Prakash Karat says the Aam Aadmi Party raises corruption issues without questioning basic policies
India is too diverse a country to be ruled by an authoritarian model, says Prakash Karat, general secretary of the Communist Party of India (Marxist). In an interview to Anita Joshua, he talks about the prospects of a non-BJP, non-Congress government, and the reasons parties such as the Aam Aadmi Party get more political mileage than the Left does by raising the very same issues.
Is there space for a third alternative when there is clamour for decisive leadership; especially given the confusion that the third front has come to represent?
We are the anti-thesis of what [BJP’s prime ministerial candidate Narendra] Modi’s platform stands for. A call for a strong leader is the call also of the corporate media. The turn away from [Prime Minister] Manmohan Singh by the corporate media is because it sees Modi as the man who can deliver better for us now.

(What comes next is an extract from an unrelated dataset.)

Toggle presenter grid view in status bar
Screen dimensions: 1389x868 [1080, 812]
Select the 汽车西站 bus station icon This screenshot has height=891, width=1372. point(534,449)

Along with that is the strong authoritarian message which is what big business and corporates want. In the name of firm rule, and law and order, put down all discontent.
Marry this with the Hindutva ideology and it becomes a dangerous mix. That is why we stress the opposite. We stress a more federal set-up; decentralisation of power at the Centre. Forget about an individual, we don’t want this sort of authoritarian power concentrated even in the government at the Centre. We do not want what the BJP has always hankered for — a presidential form of government where one man will have all the executive power. In a country like India, this will have a very disrupting and divisive impact. India is too diverse and vast a country to be ruled by an authoritarian model.
On hindsight, was it premature to have tried to bring together non-Congress, non-BJP parties before the elections?
What we announced on February 25 is our joint intention to be together against the Congress and the BJP, and after the elections, we will give concrete shape to that alternative.
But isn’t it a setback that some of the partners to that announcement have dropped out?
We knew at the outset that most of the constituents cannot have electoral tie-ups among themselves. The purpose of the all-India coming together was not to have any form of electoral alliance between these parties because we felt that all these parties — mostly regional — would work to maximise their own performance in the elections. All of them had a stake in fighting either the Congress or the BJP in their respective States and on the basis of this we would pool our resources after the elections.
Most of the signatories to the February 25 statement avoided calling the alternative a “third front.” Has that term been junked?
A front would imply having a common platform based on a programme. When we don’t have that why should we claim that? We said this is a post-election possibility. Post-election we can come together on a common programme and have a front.
The AAP has flagged some of the issues that the Left has been raising for years with little effect. Why does the AAP voice find more resonance on the same issues?
The corporate media gives them publicity. We took up gas pricing issue in 2005 when the first Group of Ministers was set up to increase the price. If AAP takes it up, it is harmless. When the Left takes it up, it does not leave it; it pursues it. It’s not just a question of targeting some individuals; it’s a question of policy. We are trying to reverse these policies. We have basic positions which are not accepted by very influential circles. They want to disregard it. So, when we critique these policies, it is striking at the basic root of these policies. AAP raises issues without questioning basic policies.
There are sections of the middle class who agree with the privatisation; so they find it comfortable to be with this position where corruption is reduced to a moral question. We say the system itself engenders this form of corruption and corruption is an instrument to accumulate capital under the present neo-liberal capitalist system.